Monetary policy

The strategy of the ECB

The monetary policy strategy of the European Central Bank (ECB) hinges on two main elements:

A quantitative definition of price stability

Although the Maastricht Treaty clearly establishes that the main objective of the Eurosystem is to maintain price stability, it offers no precise definition of what it understands by this.

To determine this objective more precisely, the Governing Council of the ECB gave the following quantitative definition in 1998: "Price stability is defined as the year-on-year increase in the Harmonised Index of Consumer Prices (HICP) for the Eurozone of less than 2%. Price stability shall be maintained in the medium term".

In 2003, after a comprehensive evaluation of monetary policy, the Governing Council clarified that, in the pursuit of price stability, it aimed to maintain inflation rates below, but close to 2% in th medium term.

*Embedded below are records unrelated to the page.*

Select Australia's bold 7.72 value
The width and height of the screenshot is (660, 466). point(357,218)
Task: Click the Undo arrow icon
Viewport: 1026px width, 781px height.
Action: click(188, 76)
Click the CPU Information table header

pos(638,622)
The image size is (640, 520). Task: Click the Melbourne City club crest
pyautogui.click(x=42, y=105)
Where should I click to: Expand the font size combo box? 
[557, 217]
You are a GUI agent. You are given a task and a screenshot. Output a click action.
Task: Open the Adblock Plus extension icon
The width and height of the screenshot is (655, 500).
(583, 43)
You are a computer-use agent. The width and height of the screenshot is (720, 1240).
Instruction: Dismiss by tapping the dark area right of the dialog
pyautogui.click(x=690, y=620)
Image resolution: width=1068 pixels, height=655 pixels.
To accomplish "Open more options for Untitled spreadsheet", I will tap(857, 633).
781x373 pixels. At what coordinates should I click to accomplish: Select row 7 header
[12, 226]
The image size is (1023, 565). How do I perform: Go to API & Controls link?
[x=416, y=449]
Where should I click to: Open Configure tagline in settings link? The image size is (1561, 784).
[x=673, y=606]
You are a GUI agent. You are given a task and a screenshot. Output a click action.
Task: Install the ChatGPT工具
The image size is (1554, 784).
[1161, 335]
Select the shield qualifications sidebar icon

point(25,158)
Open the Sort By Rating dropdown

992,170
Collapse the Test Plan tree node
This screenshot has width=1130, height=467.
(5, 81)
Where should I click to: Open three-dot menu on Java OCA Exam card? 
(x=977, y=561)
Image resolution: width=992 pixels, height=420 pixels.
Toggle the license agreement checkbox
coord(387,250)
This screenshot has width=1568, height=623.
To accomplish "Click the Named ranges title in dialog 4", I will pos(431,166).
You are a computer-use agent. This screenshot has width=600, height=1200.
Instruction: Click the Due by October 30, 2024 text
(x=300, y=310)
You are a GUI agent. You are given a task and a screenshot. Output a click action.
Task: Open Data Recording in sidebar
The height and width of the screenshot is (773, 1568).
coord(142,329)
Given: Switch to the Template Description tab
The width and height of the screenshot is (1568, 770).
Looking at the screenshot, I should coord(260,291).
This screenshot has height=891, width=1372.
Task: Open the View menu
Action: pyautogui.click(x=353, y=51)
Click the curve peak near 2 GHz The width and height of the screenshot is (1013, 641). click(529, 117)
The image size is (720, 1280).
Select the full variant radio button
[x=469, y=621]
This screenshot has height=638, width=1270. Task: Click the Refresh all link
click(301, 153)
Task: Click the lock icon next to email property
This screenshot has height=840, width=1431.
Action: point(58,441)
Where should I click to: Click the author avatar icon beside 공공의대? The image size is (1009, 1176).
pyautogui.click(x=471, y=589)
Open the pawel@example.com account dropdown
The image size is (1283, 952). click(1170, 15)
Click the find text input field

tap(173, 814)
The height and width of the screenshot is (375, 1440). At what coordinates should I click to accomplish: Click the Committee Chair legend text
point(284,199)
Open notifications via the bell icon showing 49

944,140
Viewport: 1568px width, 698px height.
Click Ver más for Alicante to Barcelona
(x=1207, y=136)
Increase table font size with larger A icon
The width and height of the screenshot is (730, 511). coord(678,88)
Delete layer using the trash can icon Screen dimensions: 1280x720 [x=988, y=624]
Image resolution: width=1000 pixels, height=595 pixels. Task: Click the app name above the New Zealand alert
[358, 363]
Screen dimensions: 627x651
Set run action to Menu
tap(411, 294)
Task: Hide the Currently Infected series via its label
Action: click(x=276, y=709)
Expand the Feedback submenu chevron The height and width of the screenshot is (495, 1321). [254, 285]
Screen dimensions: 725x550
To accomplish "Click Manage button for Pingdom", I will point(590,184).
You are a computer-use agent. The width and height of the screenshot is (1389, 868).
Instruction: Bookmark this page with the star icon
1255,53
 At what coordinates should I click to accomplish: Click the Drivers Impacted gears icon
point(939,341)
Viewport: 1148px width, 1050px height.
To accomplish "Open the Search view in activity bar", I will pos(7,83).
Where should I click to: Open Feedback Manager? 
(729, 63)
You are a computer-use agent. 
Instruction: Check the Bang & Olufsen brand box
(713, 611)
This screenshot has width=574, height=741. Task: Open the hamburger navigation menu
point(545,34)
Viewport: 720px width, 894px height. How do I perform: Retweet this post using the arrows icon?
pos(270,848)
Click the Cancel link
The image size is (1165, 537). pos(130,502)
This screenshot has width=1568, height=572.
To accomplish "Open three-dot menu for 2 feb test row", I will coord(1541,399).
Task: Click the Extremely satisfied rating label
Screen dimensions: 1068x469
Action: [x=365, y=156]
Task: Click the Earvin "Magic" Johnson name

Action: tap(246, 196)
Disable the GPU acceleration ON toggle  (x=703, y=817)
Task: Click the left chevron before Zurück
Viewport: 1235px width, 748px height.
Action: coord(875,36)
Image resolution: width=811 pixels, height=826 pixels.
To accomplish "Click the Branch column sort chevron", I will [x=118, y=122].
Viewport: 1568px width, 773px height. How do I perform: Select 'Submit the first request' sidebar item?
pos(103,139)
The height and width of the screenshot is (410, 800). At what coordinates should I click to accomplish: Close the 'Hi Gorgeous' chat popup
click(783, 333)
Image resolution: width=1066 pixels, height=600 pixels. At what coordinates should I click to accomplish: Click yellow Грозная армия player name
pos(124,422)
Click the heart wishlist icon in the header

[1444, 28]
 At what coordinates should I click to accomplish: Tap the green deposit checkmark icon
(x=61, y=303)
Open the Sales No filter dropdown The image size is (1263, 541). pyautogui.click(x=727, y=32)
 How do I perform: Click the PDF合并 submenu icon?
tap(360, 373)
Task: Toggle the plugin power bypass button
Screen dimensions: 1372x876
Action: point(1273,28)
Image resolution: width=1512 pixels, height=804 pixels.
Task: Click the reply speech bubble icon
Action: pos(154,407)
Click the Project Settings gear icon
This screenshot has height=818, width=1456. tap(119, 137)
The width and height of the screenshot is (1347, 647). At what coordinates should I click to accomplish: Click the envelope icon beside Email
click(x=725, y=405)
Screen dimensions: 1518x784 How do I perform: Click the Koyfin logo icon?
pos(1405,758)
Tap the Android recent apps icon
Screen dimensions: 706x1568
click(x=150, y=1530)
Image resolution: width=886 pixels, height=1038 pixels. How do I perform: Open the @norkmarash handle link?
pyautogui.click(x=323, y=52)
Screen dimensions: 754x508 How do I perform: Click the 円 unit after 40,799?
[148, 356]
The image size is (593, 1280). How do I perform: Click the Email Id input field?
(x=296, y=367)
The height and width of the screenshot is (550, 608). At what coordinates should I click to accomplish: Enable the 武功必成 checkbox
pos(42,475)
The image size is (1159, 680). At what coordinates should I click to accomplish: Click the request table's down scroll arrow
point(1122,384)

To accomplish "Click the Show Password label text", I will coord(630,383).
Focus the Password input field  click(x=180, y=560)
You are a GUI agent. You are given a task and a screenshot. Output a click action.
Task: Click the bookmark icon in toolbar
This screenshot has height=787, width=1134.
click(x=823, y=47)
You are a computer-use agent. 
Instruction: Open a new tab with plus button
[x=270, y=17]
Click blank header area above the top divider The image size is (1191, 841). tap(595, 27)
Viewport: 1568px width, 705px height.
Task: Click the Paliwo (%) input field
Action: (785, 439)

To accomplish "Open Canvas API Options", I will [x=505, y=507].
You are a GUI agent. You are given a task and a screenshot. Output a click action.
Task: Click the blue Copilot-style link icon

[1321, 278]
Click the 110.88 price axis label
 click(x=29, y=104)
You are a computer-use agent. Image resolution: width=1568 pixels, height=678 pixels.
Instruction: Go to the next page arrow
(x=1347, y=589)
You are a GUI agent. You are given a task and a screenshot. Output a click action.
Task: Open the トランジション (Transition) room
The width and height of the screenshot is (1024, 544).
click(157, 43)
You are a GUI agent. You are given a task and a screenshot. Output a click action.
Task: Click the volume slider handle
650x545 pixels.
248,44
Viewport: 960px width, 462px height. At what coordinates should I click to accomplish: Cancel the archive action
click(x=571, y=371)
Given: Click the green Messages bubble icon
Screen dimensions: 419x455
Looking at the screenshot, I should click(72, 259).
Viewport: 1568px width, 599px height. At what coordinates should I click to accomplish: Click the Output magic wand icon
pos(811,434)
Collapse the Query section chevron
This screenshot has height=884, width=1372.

A comprehensive analysis of the risks to price stability

This analysis is organised from two complementary, analytical perspectives, called the two-pillar approach, to assess price performance:

  • Economic analysis

    Pillar one, or economic analysis, assesses the factors determining short- to medium-term price developments. The focus is on real activity and financial conditions in the economy, taking into account the influence of the interplay of supply and demand in the goods, services and factor markets.

    Analysis is conducted on real economic indicators, financial markets, exchange rates and the macroeconomic projections drawn up for the Eurozone by the Eurosystem experts, among others.

  • Monetary analysis

    Pillar two, or monetary analysis, focuses on a longer-term horizon and exploits the long-run link between money and prices. It mainly serves as a means of cross-checking, from a medium- to long-term perspective, the short to medium-term indications for monetary policy coming from the economic analysis.

    Account is taken of a wide range of monetary indicators, including the M3, their components and counterparties, and a comprehensive assessment of the credit and liquidity situation is carried out.

    This two-pillar approach serves to cross-check the shorter-term indications of the economic analysis with the longer-term indications of the monetary analysis. This guarantees that the monetary policy does not overlook important information for evaluating future price trends and reduces the risk of errors that would arise from excessive dependency on a single indicator or format.